Smartphone Apps for Surveillance of Gestational Diabetes: Scoping Review
- PMID: 36409549
- PMCID: PMC9723973
- DOI: 10.2196/38910
Smartphone Apps for Surveillance of Gestational Diabetes: Scoping Review
Abstract
Background: Developments and evolutions in the information and communication technology sector have provided a solid foundation for the emergence of mobile health (mHealth) in recent years. The cornerstone to management of gestational diabetes mellitus (GDM) is the self-management of glycemic indices, dietary intake, and lifestyle adaptations. Given this, it is readily adaptable to incorporation of remote monitoring strategies involving mHealth solutions.

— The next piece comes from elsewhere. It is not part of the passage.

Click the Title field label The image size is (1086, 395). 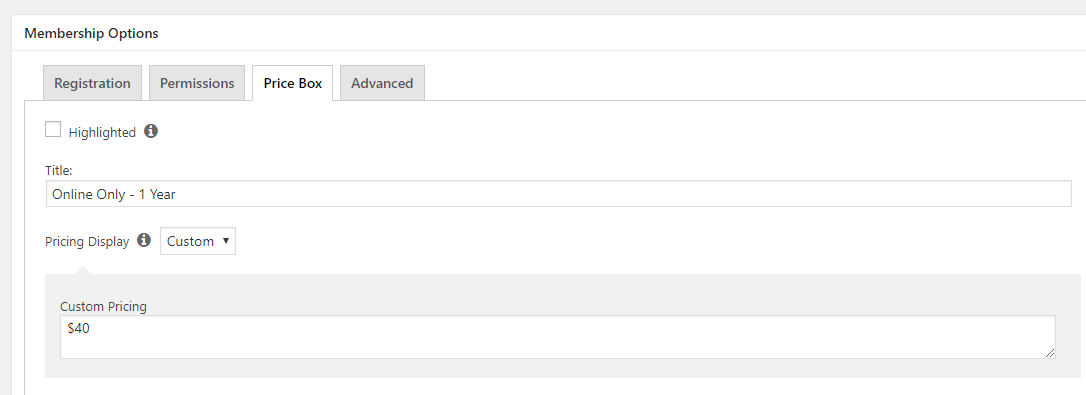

Objective: We sought to examine and assess the available smartphone apps which enable self-monitoring and remote surveillance of GDM with a particular emphasis on the generation of individualized patient feedback.
Methods: Five databases were searched systematically for any studies evaluating mHealth-supported smartphone solutions for GDM management from study inception until January 2022. The studies were screened and assessed for eligibility of inclusion by 2 independent reviewers. Ultimately, 17 studies were included involving 1871 patients across 11 different countries. The PRISMA-ScR (Preferred Reporting Items for Systematic Reviews and Meta-Analyses Extension for Scoping Reviews) conceptual framework was adhered to for data extraction and categorization purposes.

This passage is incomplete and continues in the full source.